I think you need to reframe this all, because you get more help than the vast vast majority of parents. Yes, it’s hard, but if you’ve never had them for more than a few hours on your own, you must realise that isn’t an option for most families? And certainly not for single parents.
it is funny though, because I remember when I had my first born, it felt quite busy, and then when number 2 comes along, you have absolutely no time for the new born at all, as toddler takes all of it, so you just strap them to you and get on with toddler care!

i think you both need to carve out time for yourselves, with the other parent learning to care for 2.

his parents don’t ‘owe’ you anything, especially if he doesn’t bother with them either, it’s just that you’ve got so lucky with an enormous amount of help from your side.

nixon1976 · 11/02/2026 00:10

I just don’t understand this reliance on family. It’s lovely you are close and can hang out and receive help but many people take turns going out with zero additional help and then get a sitter for when they want to go out together.

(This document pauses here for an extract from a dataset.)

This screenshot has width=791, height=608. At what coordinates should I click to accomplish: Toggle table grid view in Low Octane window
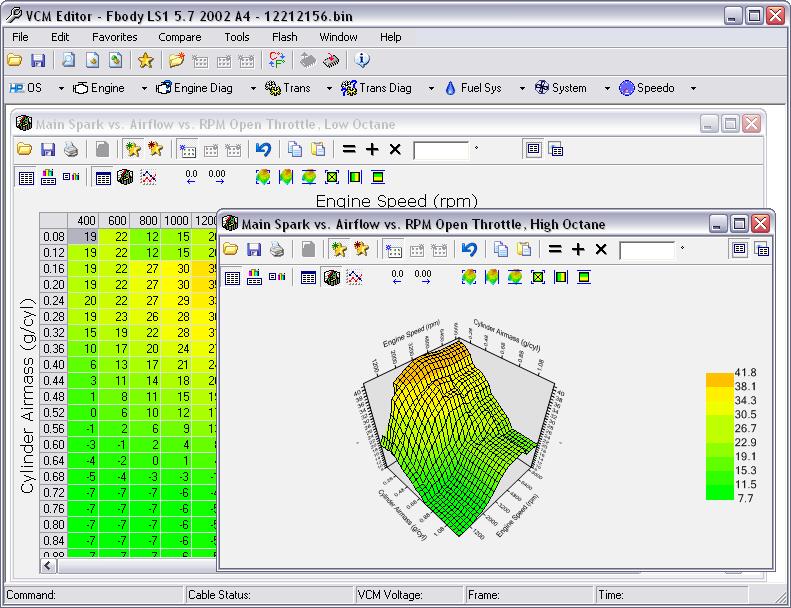point(103,177)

PrincessFairyWren · 11/02/2026 00:31

I think the way a lot of these responses are worded are very harsh. OP it sounds like you are exhausted and sometimes it can feel like there is no end in sight. Particularly when you get to the stage where you think it will improve and it doesn’t. it does cloud your view of things.

You can’t blame your DH or his family for not helping. Plus it doesn’t sound like they would be much help anyway. But I do think that it would be a good idea to tell your DH that you are overwhelmed. It isn’t his fault, or anyone’s fault but it is a fact. Can he take a couple of days annual leave? Can you look into paid child minding so you aren’t relying on your family so much. Also check in with your family on how comfortable they feel about the level of support they are providing. Sometimes we can feel like a burden to others but they don’t mind or are happy to help. If it is too much for them it can help to guide you in your future planning. Is some of the issue that you need to be the one to arrange help and your DH is passing that mental load to you and that is hard to navigate?

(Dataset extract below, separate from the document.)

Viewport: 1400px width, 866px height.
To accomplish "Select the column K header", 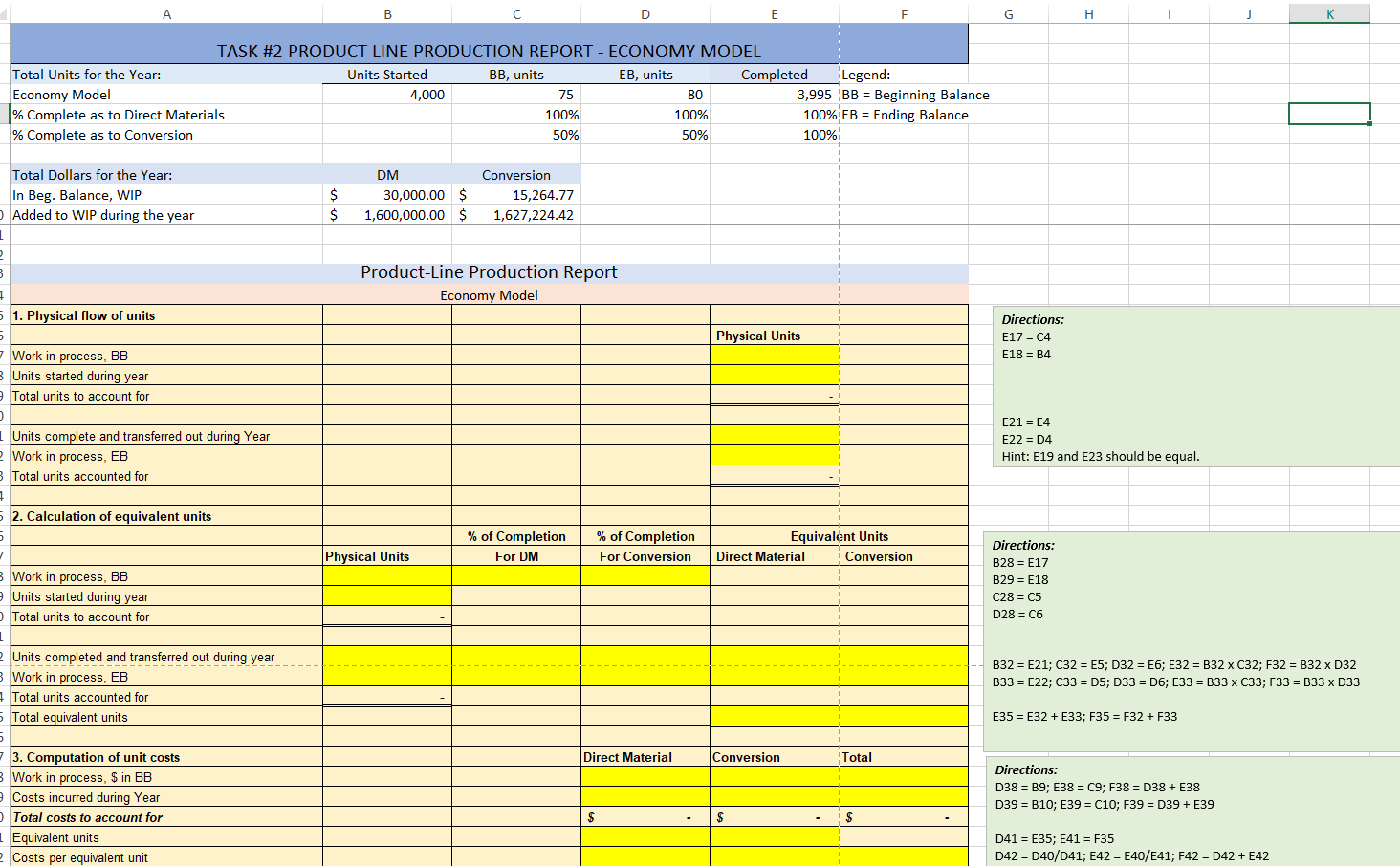I will pos(1329,13).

This stage of parenting can make you feel very vulnerable. Do you have an outlet to talk about these feelings.

DysmalRadius · 11/02/2026 00:35

I don't understand why your family are happy to help you so your husband can go out, but wouldn't help him so you could go out? If you've got parent, a brother and a sister to ask, surely one of them wants you to have a break as well as your husband?

suburberphobe · 11/02/2026 00:47

What is all this "support" everyone seems to expect? When my friends had young children, nearly all of them lived hundreds of miles from relatives, so they had to look after their own kids - usually whilst also holding down a serious job. And they paid for proper childcare.

I agree. 2026 is not the 1900's.

Kiwi09 · 11/02/2026 01:17

I remember feeling resentful in the same situation too, being stuck at home with a toddler and a baby while DH got to go to work and out to socialise - although we had no family support.

You need to sit down with your DH and explain how you’re feeling and look at what you can do differently to meet both your needs.

andfinallyhereweare · 11/02/2026 01:51

I had that age gap and managed bedtime without help- so did my husband. I flew alone with the 2 year old and a 7 week old to Australia from uk. You can be alone with them, it’s just hard. Surely you can go out and he can watch the kids alone and he can go out and you can watch th kids alone. It’s nothing really to do with family support.

PollyBell · 11/02/2026 02:31

But you both chose to have 2 young children you must have realsied what they were like?